Doyle had gone 2-0 up after the first two races — including her first Group One success on Glen Shiel in The Sprint.
Photo: Reuters
Marquand, 22 and two years younger than Doyle, fought back to level at 2-2 in the feature race, the Champion Stakes, on Addeybb, and then the last with Doyle finishing second.
“It is ridiculous. How could you write that?” said Marquand. “It will be a happy house tonight.

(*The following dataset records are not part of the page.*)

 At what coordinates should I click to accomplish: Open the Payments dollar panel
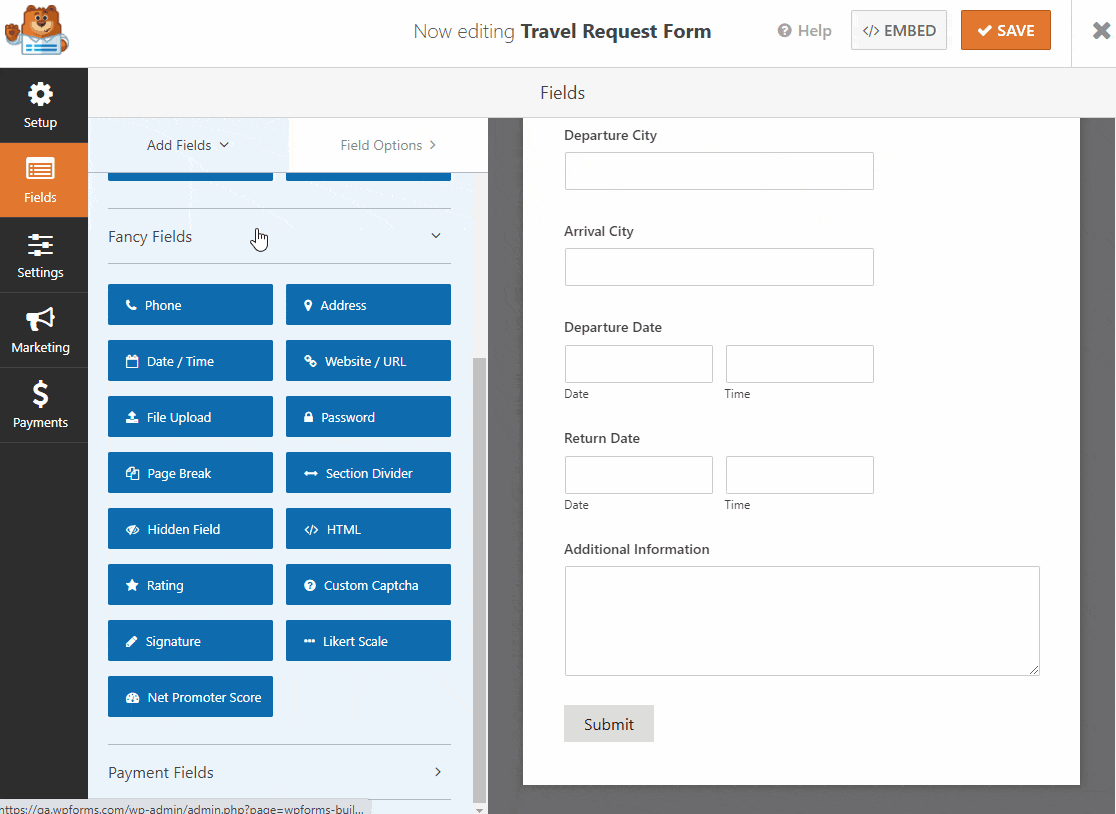tap(41, 405)
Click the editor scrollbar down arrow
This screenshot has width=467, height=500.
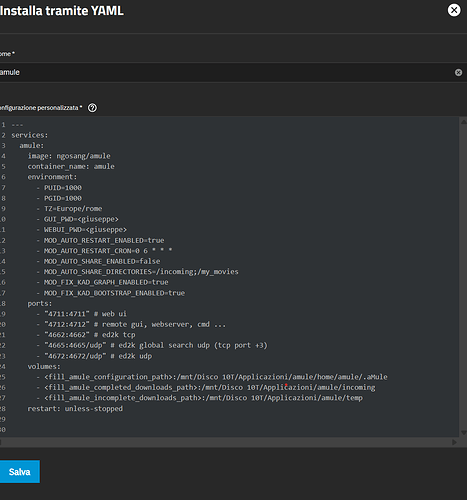tap(463, 432)
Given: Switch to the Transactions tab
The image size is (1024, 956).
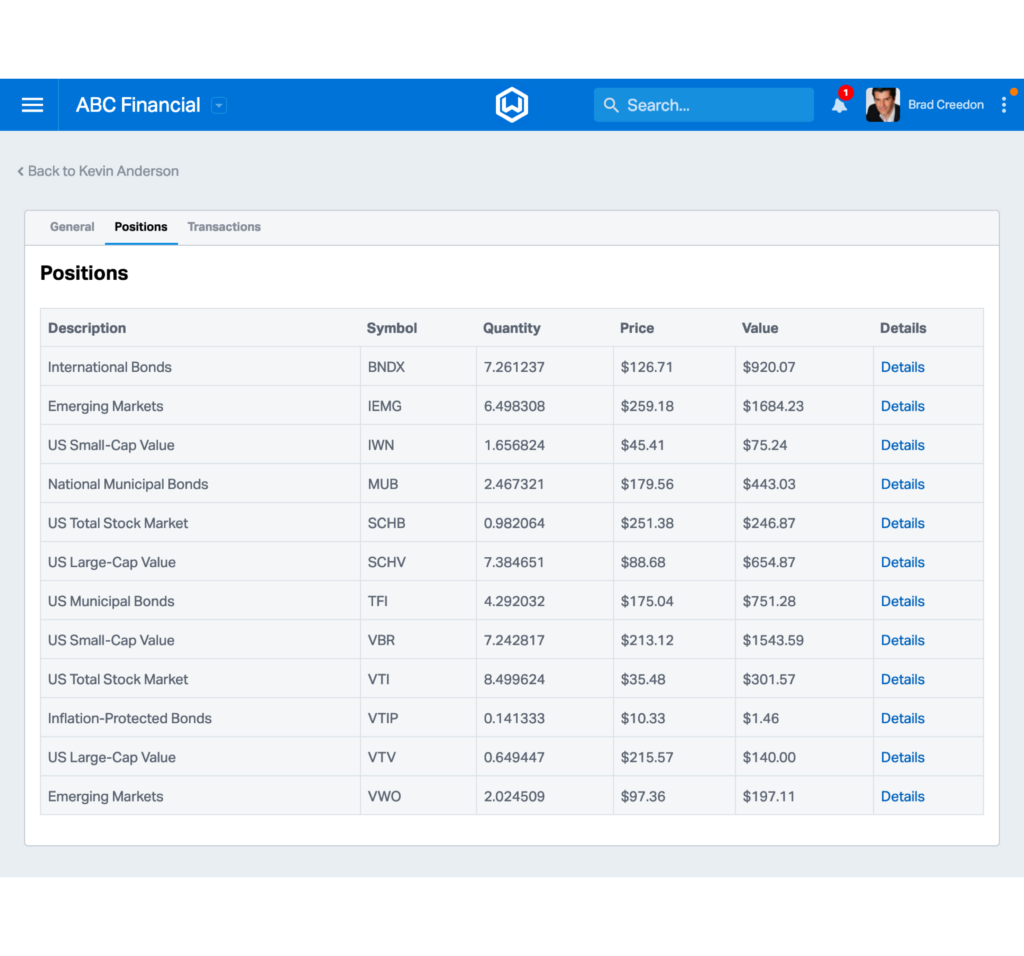Looking at the screenshot, I should 223,227.
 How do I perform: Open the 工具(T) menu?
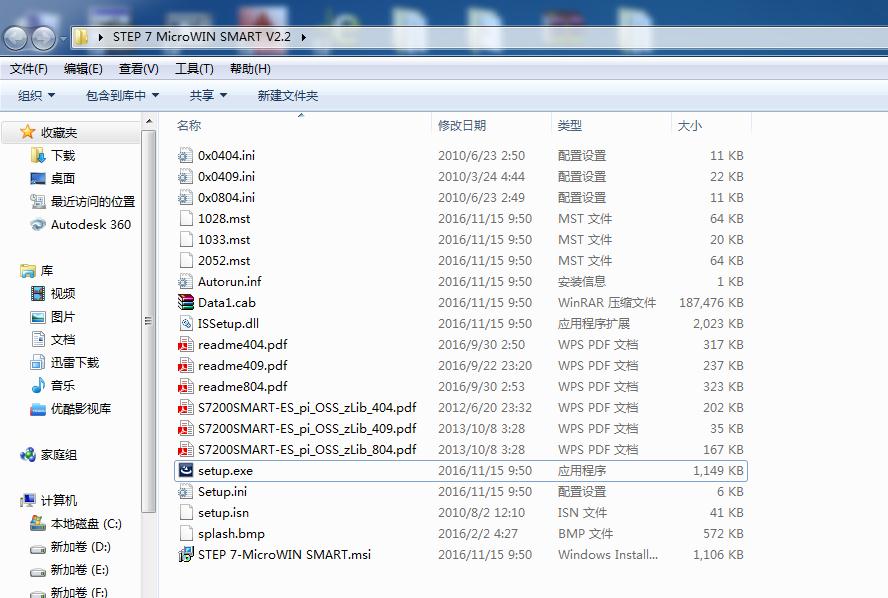[194, 69]
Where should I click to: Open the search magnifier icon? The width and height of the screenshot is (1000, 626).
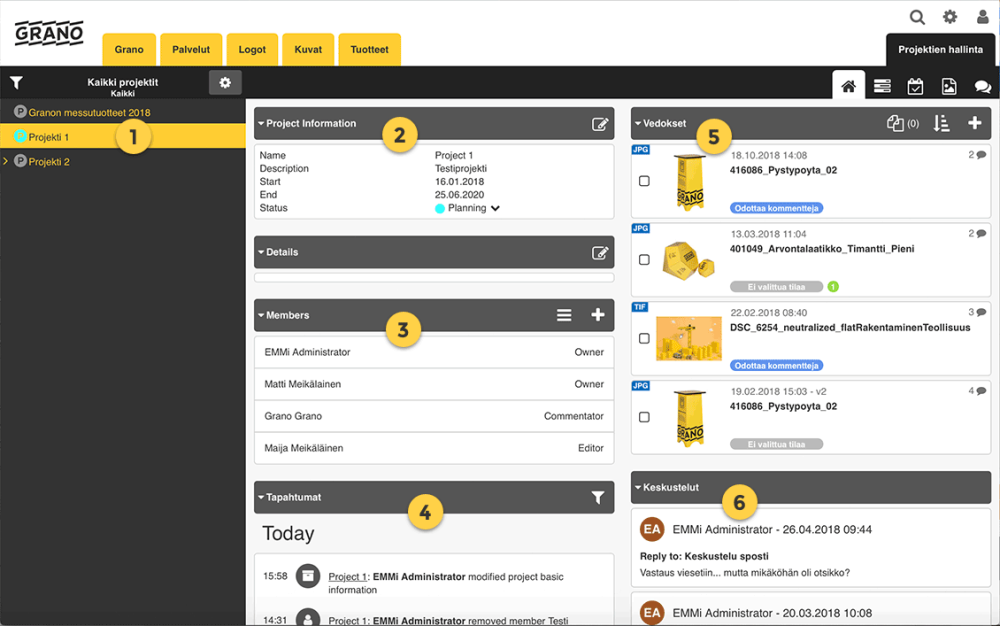916,17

We are so lucky to be with each other since I was 14.”
Marquand generously conceded that Doyle had carried the day, but he has got used to it.
In his first competitive ride in a pony race, he had to watch as his mount got stuck in the mud and Doyle won the contest.

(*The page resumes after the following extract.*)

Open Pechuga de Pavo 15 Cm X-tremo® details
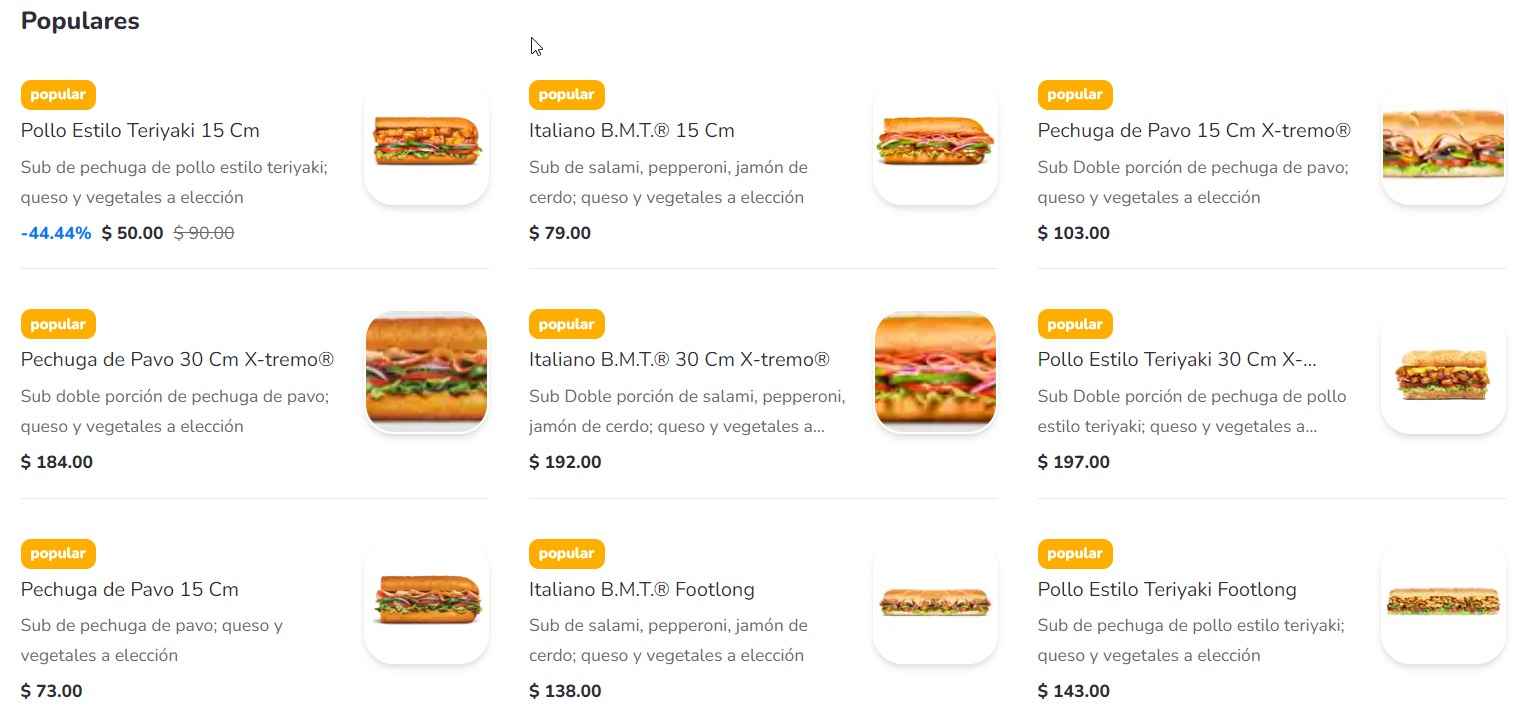The height and width of the screenshot is (725, 1528). point(1193,130)
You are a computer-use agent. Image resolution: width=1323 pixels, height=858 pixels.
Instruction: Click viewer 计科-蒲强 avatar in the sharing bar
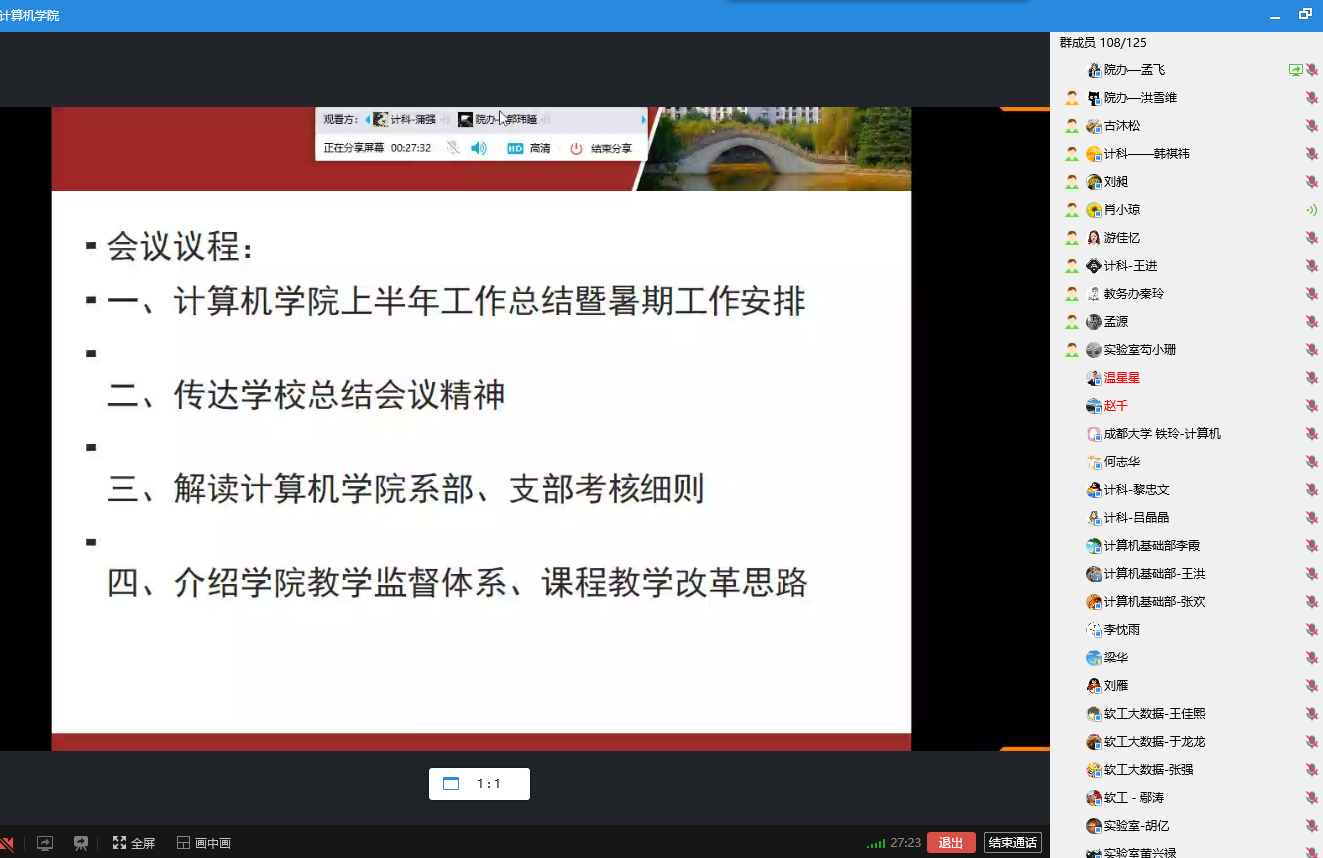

Doyle hails from a horse racing family — her Irish father is a former jockey and her mother rode in Arab races — while Marquand’s was more centered around horsepower and car racing.
Such was Marquand’s passion for riding that he struck a deal with his father when he said he wanted to take the family and go on a two year sailing trip.
“I said I would do it provided I could ride at every place we stopped,” Marquand told the Times this week.
“And I did everywhere bar Morocco, I rode a Shetland pony in Corsica, an Arab Stallion up in the mountains in Sardinia and a huge big horse on the sands near Almeria,” he said.
Those experiences served him well and he was crowned champion apprentice in 2015.
Doyle took a bit longer to earn her spurs on the racecourse, but 116 winners last year and bettering that this week — a record for a female jockey in Britain — confirmed her meteoric rise.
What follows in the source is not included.